The Department of Justice (DOJ) on Monday announced charges against 10 alleged Chinese government spies and three other Chinese nationals in three separate cases, including a matter in which two intelligence officers sought to recruit a U.S. double agent in order to damage prosecution of tech company Huawei.
The sprawling activity described by DOJ includes several different plots, and is part of a pressure campaign on U.S.-based Chinese citizens who have been critical of the Chinese Communist Party.
The announcement, led by Attorney General Merrick Garland, comes as the U.S. continues its 2019 case against Huawei, which was expanded in 2020 to include racketeering and intellectual property theft charges in addition to bank fraud.
“The defendants believed that they had recruited the U.S. employee as an asset, but in fact, the individual they recruited was actually a double agent, working on behalf of the FBI,” Garland said on Monday.
At one point, two alleged Chinese spies, Guochun He and Zheng Wang, paid the agent more than $60,000 in bitcoin for what was actually bogus information about DOJ’s prosecution. The two men are still at large.
“[They] did so in the hope of obtaining the prosecution strategy memo, confidential information regarding witnesses, trial evidence, and potential new charges to be brought against the company,” Garland said.
“This was an egregious attempt by PRC intelligence officers to shield a PRC-based company from accountability and to undermine the integrity of our judicial system,” he continued, using an abbreviation for China’s formal name, the People’s Republic of China.
In the other two cases, Chinese nationals were charged in plots to recruit U.S.-based individuals to provide information to Beijing or to repatriate Chinese nationals living in the U.S.
“Ten of the 13 chart individuals we’re discussing today are Chinese intelligence officers and Chinese government officials. They’re charged in three different cases that might seem at first glance, to be about unrelated issues,” FBI Director Christoher Wray told reporters.
“However, this is something that I’ve been talking about for years now. Each of these cases lays bare the Chinese government’s flagrant violation of international laws as they work to project their authoritarian view around the world, including within our own borders.”
One case charges four Chinese nationals, including three Ministry of State Security intelligence officers, in a long-running campaign to recruit new agents for the Chinese government.

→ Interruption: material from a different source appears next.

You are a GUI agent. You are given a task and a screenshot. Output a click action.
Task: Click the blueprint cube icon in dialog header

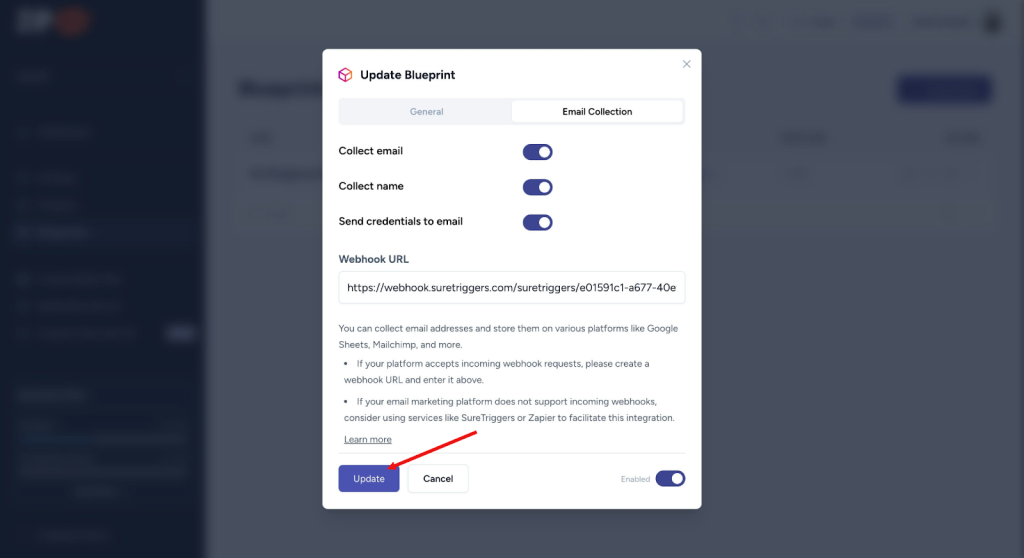[345, 75]
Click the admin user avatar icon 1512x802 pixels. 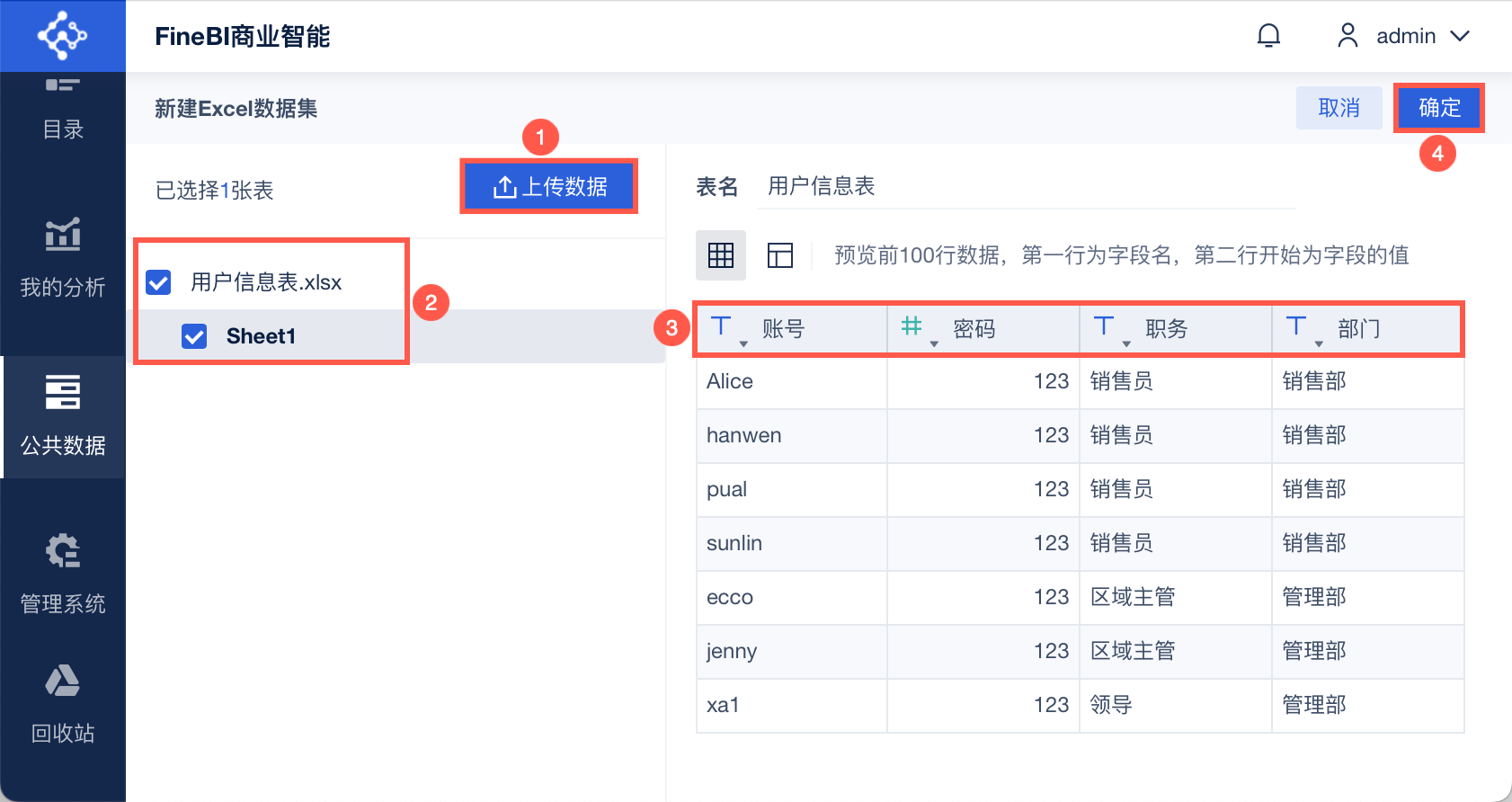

Wang Lin, Bi Hongwei, Dong Ting, and Wang Qiang are accused of using the purported Institute for International Studies as a cover for contacting university professors and law enforcement agents. In one case they promised all-expenses paid trips to China in 2008 and 2018 and sought help cracking down on protests along the 2008 Olympic torch route seen as “embarrassing” to China.
The charges carry a maximum five-year sentence and a fine of up to $250,000.
And in an indictment unsealed Thursday, another seven Chinese nationals were charged in connection with an effort to “harass and coerce” a U.S.-based Chinese national known in court filings as John Doe to return to China.
That included pressuring a family member of Doe to travel from China to the U.S. to relay threats from the government.
The action was part of the broader Chinese effort “Operation Fox Hunt,” which DOJ has deemed an “extralegal repatriation effort.”
—Updated at 3:25 p.m.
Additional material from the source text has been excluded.